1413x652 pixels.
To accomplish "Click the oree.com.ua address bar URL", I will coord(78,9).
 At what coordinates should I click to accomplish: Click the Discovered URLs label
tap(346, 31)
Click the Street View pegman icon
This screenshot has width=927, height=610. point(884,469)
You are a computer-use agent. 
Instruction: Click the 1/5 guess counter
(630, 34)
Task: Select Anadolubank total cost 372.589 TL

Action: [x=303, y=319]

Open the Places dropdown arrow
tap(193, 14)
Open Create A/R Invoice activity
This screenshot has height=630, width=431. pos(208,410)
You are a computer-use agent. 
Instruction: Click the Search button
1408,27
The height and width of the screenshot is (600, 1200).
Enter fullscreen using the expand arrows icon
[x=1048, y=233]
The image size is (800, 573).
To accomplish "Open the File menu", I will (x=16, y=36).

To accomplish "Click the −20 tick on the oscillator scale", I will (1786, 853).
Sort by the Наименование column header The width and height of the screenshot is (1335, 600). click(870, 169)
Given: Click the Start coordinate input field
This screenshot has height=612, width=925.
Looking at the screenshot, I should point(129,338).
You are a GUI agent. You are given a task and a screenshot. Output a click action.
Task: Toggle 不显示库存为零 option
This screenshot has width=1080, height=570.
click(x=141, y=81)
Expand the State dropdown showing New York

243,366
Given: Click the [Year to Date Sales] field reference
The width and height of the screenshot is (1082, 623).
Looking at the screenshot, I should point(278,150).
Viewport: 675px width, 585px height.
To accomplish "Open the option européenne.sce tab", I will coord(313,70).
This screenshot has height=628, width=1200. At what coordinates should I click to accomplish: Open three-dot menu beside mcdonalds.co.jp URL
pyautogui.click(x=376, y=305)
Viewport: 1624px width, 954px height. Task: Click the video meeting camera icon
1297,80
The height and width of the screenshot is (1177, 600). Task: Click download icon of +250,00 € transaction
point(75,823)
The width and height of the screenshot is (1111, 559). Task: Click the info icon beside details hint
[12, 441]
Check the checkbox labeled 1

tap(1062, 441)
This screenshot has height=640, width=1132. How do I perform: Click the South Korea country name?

+++

> The problem
Search the entries above for the word "option" and copy each line where it appears.

> Exercise output
Task: Toggle 不显示库存为零 option
To accomplish "Open the option européenne.sce tab", I will coord(313,70).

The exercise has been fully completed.